Did California just kill innovation for Fintech Industries?
The US used to be a pioneer with regard to Bitcoins compared to other jurisdictions. Although the US has put enormous effort into the attempt to understand Bitcoins and its potential risk, there were no formal recommendations or guidance on a federal level. Consequently, regulatory bodies and courts have acted independently from each other, resulting in a complete mishmash of regulatory approaches.
The newly amended proposal by the State of California does not represent the old pioneering role. Instead of moving forward, California seems to stop moving at all in the attempt to gain full control.
Goodbye legal certainty
Although the initial aim of AB1326 was to finally provide a regulatory framework that provides legal certainty for users regarding the money transmission law, the proposal provides literally nothing. Instead oflarifying the role of the California Money Transmission Law aka the issue at stake, the proposal is silent on it. Instead of dealing with the crux of money transmission licensing, the bill simply sets up an enrollment scheme. Businesses remain in uncertainty as to how to comply with the existing issue of money transmission licensing as well as with the new enrollment scheme.
Legal certainty is a cornerstone, providing that everyone who is subject to the law must have the knowledge of it as well as the ability to regulate their behavior. Continuing to remain silent on money transmission licensing and simply developing a new enrollment scheme, the Fintech industry remains to stay in legal uncertainty.
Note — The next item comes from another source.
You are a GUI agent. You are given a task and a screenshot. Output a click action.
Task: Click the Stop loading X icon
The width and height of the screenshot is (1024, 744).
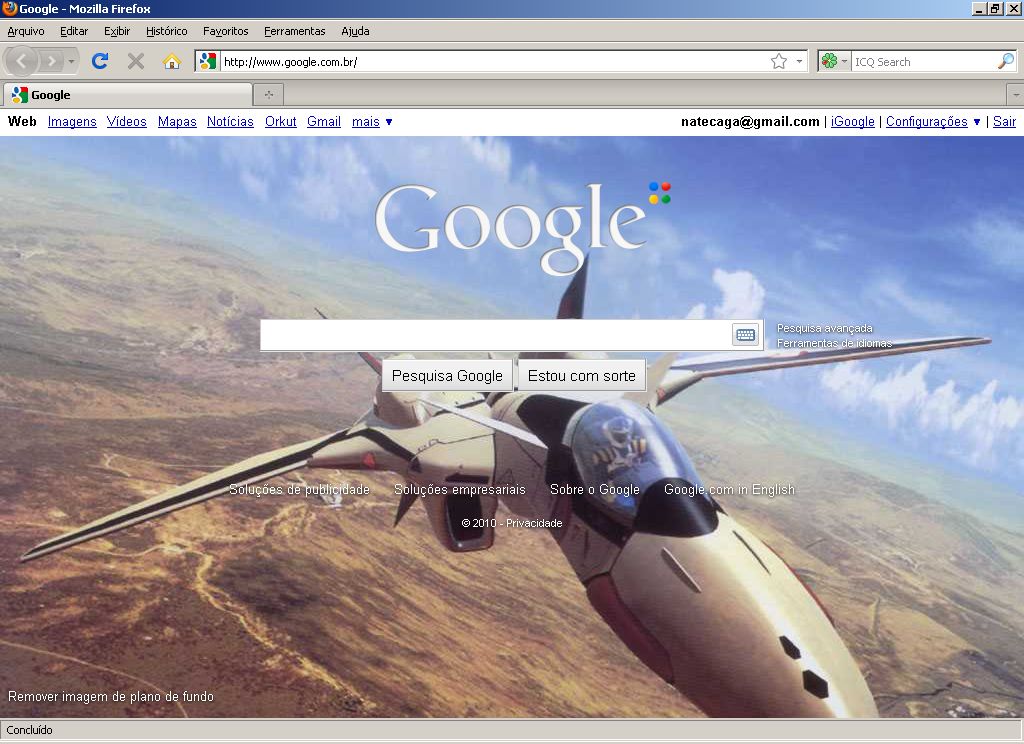pyautogui.click(x=136, y=61)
Au Revoir License et salut enrollment
The status quo of the bill varies significantly from its original proposal. Whereas the old bill proposed a license system the new bill features an exclusive enrollment scheme. It seemed reasonable to get a prior approval by showing a sample form for transactions. The old proposal sought to convert a license under the bill and under the Money Transmission Act. Under the new bill, instead of obtaining a license, businesses have to enroll in the Digital Currency Business Enrollment Program. Businesses that are not enrolled are not allowed to conduct digital currency business. Prior to actually conducting business, the enrollee has to provide specific disclosures concerning transactions, opening accounts and providing receipts. Additionally, commissioners can oblige the enrollee to submit surveys, investigations and questionnaires in order to obtain information on the business model, capitalization and net worth and cybersecurity. For this so-called „fact gathering“ records, including correspondence, accounts and books can be taken.
Apart from complying with these compliance standards, there is quite the financial part to this enrollment scheme. Firstly, there is a non- refundable $5.000 fee for enrollment. Then, there is an annual fee of $2.500 in order to stay enrolled
Adiós Fintech Innovation
Fintech businesses and start-ups evolved because of their founders and their ideas. Advertisement strategies differ greatly compared to other businesses. California now wants to have a say in it. Any form of innovation, development, coding or networking must receive prior approval by the commissioner. In other words, there is full and complete regulation of the Fintech industry. Businesses refusing to enroll cannot continue to work. Businesses that enroll are subject to approval and might eventually not be able to develop in their pursued interests if they lack assent.
How does the State think economy will continue to grow if there is full control? Any form of innovation, invention and further development is now dependent on the state. It is probable that Fintech businesses will make a move - out of California. California might eventually become the least attractive market place for the Fintech industry in case the bill - given its current status - will pass.
With only a short time span left, we only hope to say hasta luego.